> _Problem description_
Retype, word for word, every line from the one holding "The height and width of the screenshot is (800, 1200)." through the one holding "Given: Refresh the" in the entries below, both included, and only those lines.

Content starts

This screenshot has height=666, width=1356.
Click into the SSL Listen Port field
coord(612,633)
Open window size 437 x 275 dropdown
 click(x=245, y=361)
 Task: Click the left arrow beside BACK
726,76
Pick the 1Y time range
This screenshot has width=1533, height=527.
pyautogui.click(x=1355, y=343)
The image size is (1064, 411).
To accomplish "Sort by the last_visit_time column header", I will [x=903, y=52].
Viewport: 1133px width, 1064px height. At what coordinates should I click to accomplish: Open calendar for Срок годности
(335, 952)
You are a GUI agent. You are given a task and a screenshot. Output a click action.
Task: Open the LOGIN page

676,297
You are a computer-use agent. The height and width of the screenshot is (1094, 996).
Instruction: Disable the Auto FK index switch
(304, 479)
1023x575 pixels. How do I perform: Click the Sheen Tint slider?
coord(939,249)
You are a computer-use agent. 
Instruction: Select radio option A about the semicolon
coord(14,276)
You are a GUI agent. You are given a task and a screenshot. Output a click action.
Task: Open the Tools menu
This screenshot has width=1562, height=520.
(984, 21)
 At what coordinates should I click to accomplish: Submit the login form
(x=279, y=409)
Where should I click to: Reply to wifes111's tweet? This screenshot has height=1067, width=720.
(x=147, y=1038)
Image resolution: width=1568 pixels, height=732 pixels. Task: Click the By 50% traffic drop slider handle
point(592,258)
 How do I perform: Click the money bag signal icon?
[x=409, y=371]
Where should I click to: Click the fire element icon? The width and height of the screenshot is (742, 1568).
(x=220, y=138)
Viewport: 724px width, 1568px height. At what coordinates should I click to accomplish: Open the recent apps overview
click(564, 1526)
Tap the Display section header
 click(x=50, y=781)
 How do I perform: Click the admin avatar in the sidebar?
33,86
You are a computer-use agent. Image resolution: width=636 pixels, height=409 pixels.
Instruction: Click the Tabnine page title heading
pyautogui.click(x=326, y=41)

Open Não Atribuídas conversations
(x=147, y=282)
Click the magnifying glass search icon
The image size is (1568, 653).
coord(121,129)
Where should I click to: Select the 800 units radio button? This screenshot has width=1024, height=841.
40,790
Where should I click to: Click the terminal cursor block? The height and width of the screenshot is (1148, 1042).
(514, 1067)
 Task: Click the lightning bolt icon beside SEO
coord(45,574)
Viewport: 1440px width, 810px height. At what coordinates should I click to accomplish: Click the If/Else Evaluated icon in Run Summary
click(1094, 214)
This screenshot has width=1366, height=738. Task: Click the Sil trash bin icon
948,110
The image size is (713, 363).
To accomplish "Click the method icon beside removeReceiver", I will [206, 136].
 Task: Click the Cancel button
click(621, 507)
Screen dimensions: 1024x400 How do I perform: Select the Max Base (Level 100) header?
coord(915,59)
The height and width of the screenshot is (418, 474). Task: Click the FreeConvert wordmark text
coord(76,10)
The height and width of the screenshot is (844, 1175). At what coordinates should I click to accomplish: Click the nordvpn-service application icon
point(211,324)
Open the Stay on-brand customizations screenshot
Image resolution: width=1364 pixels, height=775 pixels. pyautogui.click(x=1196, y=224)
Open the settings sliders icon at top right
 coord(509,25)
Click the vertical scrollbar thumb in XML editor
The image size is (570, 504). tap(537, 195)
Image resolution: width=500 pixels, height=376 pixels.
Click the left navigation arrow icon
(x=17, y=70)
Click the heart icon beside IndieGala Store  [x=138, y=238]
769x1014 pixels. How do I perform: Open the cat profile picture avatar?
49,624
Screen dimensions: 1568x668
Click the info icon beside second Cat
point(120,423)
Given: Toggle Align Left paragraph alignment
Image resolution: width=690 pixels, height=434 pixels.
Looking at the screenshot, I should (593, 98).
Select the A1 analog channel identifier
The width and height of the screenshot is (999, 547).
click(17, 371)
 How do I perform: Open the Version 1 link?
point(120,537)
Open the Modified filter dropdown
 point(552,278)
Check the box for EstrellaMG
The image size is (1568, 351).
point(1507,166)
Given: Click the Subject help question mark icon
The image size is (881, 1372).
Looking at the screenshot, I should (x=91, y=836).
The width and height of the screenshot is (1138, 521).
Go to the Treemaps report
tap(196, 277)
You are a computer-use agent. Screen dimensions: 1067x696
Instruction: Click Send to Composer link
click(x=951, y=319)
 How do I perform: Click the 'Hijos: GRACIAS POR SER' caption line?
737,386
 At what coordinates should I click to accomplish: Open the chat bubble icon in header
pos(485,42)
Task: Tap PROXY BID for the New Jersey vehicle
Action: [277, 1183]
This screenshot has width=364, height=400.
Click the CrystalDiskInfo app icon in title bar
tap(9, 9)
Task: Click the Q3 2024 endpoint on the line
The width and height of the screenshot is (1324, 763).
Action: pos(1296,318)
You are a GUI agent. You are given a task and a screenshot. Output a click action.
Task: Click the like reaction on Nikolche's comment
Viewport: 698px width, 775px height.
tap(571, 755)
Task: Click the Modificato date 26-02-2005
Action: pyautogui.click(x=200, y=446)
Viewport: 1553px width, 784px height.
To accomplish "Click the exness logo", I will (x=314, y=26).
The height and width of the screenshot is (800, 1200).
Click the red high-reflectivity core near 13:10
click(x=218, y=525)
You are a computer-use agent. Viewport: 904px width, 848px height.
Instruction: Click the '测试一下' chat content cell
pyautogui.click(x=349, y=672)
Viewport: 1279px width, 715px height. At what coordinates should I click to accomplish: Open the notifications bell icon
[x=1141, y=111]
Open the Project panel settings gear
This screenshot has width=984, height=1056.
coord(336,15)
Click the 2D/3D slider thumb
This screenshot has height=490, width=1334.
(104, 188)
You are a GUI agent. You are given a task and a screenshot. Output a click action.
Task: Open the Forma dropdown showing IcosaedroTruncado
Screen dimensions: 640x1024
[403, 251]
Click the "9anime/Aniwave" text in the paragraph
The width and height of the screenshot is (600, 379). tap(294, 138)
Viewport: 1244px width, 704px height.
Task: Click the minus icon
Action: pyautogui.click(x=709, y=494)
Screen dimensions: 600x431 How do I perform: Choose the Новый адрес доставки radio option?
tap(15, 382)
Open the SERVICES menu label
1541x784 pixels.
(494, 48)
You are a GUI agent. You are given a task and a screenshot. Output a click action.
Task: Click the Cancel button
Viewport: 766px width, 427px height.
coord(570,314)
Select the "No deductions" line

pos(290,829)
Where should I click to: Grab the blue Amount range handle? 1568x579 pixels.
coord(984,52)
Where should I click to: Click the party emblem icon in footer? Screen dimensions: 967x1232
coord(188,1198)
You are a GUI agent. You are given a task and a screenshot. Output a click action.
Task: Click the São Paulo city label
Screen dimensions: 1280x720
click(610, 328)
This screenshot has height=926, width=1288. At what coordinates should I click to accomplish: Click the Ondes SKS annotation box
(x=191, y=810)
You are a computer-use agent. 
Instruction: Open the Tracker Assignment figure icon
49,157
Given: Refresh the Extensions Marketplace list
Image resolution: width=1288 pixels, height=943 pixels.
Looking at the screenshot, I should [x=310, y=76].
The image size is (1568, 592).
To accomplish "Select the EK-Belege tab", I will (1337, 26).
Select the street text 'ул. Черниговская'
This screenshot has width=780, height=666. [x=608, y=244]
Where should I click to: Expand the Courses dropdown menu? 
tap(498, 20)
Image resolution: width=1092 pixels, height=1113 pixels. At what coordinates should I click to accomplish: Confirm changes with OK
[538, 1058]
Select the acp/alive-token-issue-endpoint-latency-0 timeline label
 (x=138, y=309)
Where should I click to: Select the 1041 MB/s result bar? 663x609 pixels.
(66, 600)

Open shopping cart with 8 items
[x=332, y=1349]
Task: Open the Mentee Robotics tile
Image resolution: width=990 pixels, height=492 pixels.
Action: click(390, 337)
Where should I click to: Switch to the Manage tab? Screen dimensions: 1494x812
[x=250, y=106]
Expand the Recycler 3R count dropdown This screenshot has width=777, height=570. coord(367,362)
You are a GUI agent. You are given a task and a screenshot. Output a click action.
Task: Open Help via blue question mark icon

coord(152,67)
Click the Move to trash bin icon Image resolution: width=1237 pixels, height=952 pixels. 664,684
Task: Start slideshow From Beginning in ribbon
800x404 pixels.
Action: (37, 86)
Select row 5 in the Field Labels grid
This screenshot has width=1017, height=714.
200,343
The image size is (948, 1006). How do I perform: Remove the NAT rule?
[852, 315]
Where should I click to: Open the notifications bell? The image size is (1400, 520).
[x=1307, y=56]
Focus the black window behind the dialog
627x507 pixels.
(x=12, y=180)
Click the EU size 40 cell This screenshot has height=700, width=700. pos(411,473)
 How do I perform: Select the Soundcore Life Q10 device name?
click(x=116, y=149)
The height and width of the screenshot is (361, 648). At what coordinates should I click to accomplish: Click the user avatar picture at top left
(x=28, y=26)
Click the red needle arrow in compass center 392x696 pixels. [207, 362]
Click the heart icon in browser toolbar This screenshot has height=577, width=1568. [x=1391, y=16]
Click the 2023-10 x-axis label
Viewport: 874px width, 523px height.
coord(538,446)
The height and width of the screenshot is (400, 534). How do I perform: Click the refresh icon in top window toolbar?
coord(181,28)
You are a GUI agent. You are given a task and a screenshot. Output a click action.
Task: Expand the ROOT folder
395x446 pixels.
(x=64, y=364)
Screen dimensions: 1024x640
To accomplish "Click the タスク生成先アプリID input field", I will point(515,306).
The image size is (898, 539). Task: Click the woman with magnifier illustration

Content ends

> _Solution below_
The height and width of the screenshot is (800, 1200).
Click the red high-reflectivity core near 13:10
click(x=218, y=525)
You are a computer-use agent. Viewport: 904px width, 848px height.
Instruction: Click the '测试一下' chat content cell
pyautogui.click(x=349, y=672)
Viewport: 1279px width, 715px height. At what coordinates should I click to accomplish: Open the notifications bell icon
[x=1141, y=111]
Open the Project panel settings gear
This screenshot has width=984, height=1056.
coord(336,15)
Click the 2D/3D slider thumb
This screenshot has height=490, width=1334.
(104, 188)
You are a GUI agent. You are given a task and a screenshot. Output a click action.
Task: Open the Forma dropdown showing IcosaedroTruncado
Screen dimensions: 640x1024
[403, 251]
Click the "9anime/Aniwave" text in the paragraph
The width and height of the screenshot is (600, 379). tap(294, 138)
Viewport: 1244px width, 704px height.
Task: Click the minus icon
Action: pyautogui.click(x=709, y=494)
Screen dimensions: 600x431 How do I perform: Choose the Новый адрес доставки radio option?
tap(15, 382)
Open the SERVICES menu label
1541x784 pixels.
(494, 48)
You are a GUI agent. You are given a task and a screenshot. Output a click action.
Task: Click the Cancel button
Viewport: 766px width, 427px height.
coord(570,314)
Select the "No deductions" line

pos(290,829)
Where should I click to: Grab the blue Amount range handle? 1568x579 pixels.
coord(984,52)
Where should I click to: Click the party emblem icon in footer? Screen dimensions: 967x1232
coord(188,1198)
You are a GUI agent. You are given a task and a screenshot. Output a click action.
Task: Click the São Paulo city label
Screen dimensions: 1280x720
click(610, 328)
This screenshot has height=926, width=1288. At what coordinates should I click to accomplish: Click the Ondes SKS annotation box
(x=191, y=810)
You are a computer-use agent. 
Instruction: Open the Tracker Assignment figure icon
49,157
Given: Refresh the Extensions Marketplace list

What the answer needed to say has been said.